Announcing Wolfram Community
July 23, 2013 — Vitaliy Kaurov, Technical Communication & Strategy
When 11-year-old Jesse Friedman won a programming prize at the Wolfram Technology Conference last year, I pondered the diversity of our global user community—from children to Nobel Prize laureates, from CTOs to astronauts, to the thousands of people on the planet who help the world tick every day using the tools we make.
We always have a great atmosphere at our annual Technology Conference, where developers and users mingle and share their stories. Imagine if we could take this interaction and somehow make it available every day to everyone. We hope to achieve this with Wolfram Community, a new virtual home for our big family, which we are very pleased to announce today. Now the people who make our wonderful technologies and the people who use them to make wonderful things are just a few clicks away from each other.
At the outset, Wolfram Community is a platform for questions and answers, idea sharing, and discussions about all of our technologies—including Mathematica, SystemModeler, Wolfram|Alpha, and all the rest. With time, not only do we envision uniting users across our technologies, but that the system will grow to provide additional features, including deeper integration with our products themselves, file sharing, and much more, offering a medium designed for creative collaboration. And if you already have a Wolfram ID, you’re all set to go—just sign in and start chatting.
When you sign in you will probably see some familiar names and will be able to put faces to them. We encourage real-name usage to make Community feel more like a family. With roughly 800 members and 500 posts, there is already a lot to explore. Neat profile pages help put discussions in the context of members’ backgrounds.
For example, you can find out that long-time user and prolific Demonstrations author Seth Chandler, a law professor at the University of Houston Law Center, started a discussion about blogging with Mathematica.
From that discussion you may learn that our senior data scientist and Wolfram Science Summer School instructor Paul-Jean Letourneau has just the tool for that. He developed and shared a WordPress client for Mathematica to post directly from a notebook—which he uses for his personal blog.

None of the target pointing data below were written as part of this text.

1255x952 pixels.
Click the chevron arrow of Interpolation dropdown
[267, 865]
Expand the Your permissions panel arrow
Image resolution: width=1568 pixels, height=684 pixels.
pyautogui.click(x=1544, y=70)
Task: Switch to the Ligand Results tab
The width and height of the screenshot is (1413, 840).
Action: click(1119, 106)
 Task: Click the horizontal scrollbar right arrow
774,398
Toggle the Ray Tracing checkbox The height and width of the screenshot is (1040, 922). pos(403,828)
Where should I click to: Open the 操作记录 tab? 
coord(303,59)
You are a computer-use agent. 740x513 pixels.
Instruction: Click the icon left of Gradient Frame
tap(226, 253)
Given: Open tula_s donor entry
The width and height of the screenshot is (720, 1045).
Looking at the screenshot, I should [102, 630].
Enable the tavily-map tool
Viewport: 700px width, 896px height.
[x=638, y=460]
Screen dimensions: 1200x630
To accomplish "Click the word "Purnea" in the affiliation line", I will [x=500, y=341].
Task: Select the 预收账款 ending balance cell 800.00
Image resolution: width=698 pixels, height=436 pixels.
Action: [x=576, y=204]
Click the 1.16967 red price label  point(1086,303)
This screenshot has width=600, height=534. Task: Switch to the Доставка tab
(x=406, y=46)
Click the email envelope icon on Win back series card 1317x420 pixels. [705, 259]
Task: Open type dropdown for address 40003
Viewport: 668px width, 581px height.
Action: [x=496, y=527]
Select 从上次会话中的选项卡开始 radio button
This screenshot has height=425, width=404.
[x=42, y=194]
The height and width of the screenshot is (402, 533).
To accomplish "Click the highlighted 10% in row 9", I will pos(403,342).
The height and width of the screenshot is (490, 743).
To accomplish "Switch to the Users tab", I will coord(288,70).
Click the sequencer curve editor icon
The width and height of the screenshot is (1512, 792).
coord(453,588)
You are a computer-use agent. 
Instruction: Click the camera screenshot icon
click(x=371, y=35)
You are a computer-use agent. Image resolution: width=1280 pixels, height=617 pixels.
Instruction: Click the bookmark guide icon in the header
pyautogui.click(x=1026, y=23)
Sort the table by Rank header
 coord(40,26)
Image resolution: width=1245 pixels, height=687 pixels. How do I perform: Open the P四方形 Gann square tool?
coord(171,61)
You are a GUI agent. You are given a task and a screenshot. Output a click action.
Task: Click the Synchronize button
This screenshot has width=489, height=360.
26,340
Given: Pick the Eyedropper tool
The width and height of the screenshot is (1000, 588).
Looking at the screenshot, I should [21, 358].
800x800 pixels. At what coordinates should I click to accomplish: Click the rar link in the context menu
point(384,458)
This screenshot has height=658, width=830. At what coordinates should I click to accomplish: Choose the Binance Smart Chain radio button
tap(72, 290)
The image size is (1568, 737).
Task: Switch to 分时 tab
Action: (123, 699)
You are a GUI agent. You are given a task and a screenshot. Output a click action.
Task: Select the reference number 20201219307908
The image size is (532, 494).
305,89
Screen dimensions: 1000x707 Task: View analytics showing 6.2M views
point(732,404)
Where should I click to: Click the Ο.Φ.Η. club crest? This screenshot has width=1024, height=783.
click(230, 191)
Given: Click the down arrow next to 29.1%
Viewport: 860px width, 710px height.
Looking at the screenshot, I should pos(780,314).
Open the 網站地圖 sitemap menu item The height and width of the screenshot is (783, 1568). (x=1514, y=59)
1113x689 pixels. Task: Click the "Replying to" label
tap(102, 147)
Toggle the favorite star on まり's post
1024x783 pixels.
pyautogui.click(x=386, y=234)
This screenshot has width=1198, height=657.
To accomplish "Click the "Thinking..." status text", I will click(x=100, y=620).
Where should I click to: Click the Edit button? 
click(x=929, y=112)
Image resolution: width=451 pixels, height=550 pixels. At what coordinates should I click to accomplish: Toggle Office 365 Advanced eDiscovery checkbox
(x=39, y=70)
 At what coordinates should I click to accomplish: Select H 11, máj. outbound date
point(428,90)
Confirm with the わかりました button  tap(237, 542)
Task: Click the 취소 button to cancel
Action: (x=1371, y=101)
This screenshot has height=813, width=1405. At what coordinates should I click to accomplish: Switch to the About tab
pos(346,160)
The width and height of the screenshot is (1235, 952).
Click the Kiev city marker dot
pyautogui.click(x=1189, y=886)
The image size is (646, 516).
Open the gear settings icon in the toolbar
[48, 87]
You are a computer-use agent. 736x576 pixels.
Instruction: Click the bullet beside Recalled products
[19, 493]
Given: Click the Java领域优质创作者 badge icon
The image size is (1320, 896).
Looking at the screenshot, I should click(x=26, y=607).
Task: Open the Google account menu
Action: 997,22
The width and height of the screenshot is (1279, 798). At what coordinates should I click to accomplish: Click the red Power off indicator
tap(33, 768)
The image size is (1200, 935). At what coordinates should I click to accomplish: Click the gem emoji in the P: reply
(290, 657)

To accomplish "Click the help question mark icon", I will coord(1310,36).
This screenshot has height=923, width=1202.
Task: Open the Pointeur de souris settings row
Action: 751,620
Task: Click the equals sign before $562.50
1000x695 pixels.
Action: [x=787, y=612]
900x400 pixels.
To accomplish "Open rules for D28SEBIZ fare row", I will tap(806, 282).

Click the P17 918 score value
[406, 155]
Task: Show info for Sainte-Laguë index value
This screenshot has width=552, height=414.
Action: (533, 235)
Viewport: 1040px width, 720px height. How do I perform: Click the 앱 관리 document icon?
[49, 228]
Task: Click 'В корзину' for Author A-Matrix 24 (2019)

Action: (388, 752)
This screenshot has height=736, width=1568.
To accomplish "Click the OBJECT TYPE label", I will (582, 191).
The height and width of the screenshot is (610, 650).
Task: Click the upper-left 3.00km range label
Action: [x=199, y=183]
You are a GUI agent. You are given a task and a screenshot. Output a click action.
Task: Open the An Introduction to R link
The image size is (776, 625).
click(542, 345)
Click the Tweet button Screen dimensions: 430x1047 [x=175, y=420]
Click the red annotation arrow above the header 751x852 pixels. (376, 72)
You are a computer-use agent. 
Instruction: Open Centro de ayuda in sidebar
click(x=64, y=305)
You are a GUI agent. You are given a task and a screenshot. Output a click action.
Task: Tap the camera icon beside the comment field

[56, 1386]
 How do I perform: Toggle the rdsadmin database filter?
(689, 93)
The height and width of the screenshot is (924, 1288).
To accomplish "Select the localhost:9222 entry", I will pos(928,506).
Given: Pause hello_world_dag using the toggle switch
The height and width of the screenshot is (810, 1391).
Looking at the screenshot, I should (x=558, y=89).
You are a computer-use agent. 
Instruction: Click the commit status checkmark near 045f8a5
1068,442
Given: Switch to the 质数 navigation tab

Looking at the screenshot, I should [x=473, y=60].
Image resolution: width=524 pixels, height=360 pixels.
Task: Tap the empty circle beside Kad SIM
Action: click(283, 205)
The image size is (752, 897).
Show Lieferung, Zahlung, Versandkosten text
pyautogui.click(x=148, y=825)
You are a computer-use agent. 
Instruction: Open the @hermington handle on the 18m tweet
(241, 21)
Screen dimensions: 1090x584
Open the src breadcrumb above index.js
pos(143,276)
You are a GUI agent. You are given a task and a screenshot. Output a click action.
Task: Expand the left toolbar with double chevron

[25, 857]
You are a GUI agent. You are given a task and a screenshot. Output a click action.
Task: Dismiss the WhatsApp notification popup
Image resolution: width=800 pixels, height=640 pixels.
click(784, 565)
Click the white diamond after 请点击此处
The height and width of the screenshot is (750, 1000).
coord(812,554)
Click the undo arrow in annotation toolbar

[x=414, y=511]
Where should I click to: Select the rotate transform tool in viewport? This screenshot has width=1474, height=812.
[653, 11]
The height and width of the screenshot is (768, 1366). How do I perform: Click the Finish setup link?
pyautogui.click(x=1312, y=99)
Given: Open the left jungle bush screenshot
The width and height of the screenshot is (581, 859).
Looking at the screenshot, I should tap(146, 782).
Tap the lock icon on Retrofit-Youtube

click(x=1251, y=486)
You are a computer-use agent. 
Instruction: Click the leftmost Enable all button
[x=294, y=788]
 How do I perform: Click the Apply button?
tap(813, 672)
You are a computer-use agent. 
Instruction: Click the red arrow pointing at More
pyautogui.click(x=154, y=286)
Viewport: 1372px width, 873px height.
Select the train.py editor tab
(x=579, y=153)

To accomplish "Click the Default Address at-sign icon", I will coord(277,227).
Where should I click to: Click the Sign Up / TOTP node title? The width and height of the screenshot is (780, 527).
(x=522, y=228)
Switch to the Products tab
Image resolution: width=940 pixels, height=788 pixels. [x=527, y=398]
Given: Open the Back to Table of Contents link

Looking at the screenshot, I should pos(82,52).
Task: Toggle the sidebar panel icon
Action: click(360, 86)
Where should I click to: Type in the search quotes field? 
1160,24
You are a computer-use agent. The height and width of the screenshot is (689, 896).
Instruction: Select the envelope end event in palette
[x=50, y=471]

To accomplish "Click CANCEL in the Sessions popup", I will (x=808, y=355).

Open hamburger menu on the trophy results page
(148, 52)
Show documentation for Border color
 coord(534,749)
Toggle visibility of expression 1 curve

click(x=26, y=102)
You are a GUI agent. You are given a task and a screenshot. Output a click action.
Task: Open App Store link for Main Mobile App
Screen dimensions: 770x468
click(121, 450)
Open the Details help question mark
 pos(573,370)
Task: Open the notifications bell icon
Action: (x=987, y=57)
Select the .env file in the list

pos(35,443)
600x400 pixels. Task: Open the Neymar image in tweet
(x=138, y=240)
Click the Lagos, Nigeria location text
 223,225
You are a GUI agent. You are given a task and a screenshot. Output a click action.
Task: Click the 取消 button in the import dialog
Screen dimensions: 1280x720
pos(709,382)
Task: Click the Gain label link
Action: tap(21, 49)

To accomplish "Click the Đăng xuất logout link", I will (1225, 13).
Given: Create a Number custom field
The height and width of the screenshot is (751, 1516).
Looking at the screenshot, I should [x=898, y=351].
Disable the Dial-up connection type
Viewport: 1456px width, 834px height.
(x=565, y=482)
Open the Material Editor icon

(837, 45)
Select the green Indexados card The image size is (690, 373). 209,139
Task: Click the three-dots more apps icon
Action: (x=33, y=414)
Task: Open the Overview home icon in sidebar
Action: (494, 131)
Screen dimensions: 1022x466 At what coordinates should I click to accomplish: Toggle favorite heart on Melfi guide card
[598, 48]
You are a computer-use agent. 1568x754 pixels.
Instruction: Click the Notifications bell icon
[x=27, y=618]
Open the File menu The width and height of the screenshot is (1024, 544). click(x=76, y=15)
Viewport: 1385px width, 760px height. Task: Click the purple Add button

From the same thread you will learn that Robert J. Frey, a Research Professor at Stony Brook University and Director of the program in Quantitative Finance, finds Paul-Jean’s project “fantastic!” And this is what I call a “happy ending.”
Or you could learn that the executive director of Wolfram|Alpha, Luc Barthelet, was previously leading the development of SimCity and founded the virtual gaming community TirNua. Recently he purchased a few intelligent Nest thermostats for his home and figured out how to hook them up to Mathematica—which he shared on Community. Now, what could be more inspiring than creativity with personality?
When Mathematica was born in 1988, so was the first community of its users, who interacted via an email list maintained by Steven Christensen. At first a small group, it grew into what we currently know as MathGroup. With more than 130,000 messages, it has helped a myriad of our users to connect, share, and figure things out together.
As our global audience grew, reaching many corners of the world, users started founding their own communities suitable for a specific demographic or goal. For instance, the Mathematica Users Group on LinkedIn and Mathematica Stack Exchange Q&A forum currently count almost 3,000 and 6,000 members, respectively. We also have large communities dedicated to localized language groups, such as those in Japan and Russia.
This abundance of communities and general user “cohesion” tells me how fostering and positive our users are. I am very proud of the amity they provide toward those in need of help. And, I can tell you as an active member of Mathematica Stack Exchange, our users are full of humor and creativity, sometimes taking over the internet with posts that go viral and are viewed by tens of thousands of people in a day. I believe this is also the opinion of many of my Wolfram colleagues who frequent these forums and enjoy discussions and brainstorming with users. And I am delighted to think that technologies we develop attract such brilliant people.
These communities are mostly focused on answering questions about our flagship product, Mathematica, which makes them very efficient due to the clarity of their goals. But a quarter century is a significant time, and over these years Wolfram Research has expanded dramatically. As the company grew, its products helped a lot of people to advance research and education: from individuals to organizations to entire countries adopting our technologies or initiatives we support.
As a consequence, our users show an emerging need to connect and share their experiences with the new vanguard technologies we develop, such as Wolfram|Alpha, CDF, or the upcoming Mathematica Online. The realization of how tightly these new technologies are integrated with each other and Mathematica is a powerful motivation behind Wolfram Community. It wasn’t planned, but it’s remarkable and quite symbolic that Community is announced while we are celebrating the 25th anniversary of Mathematica.
The unique signature of the global community surrounding Wolfram is a creative, fostering culture. I hope this will seep in and soak the Wolfram Community, making it a true home for all of us. See you there!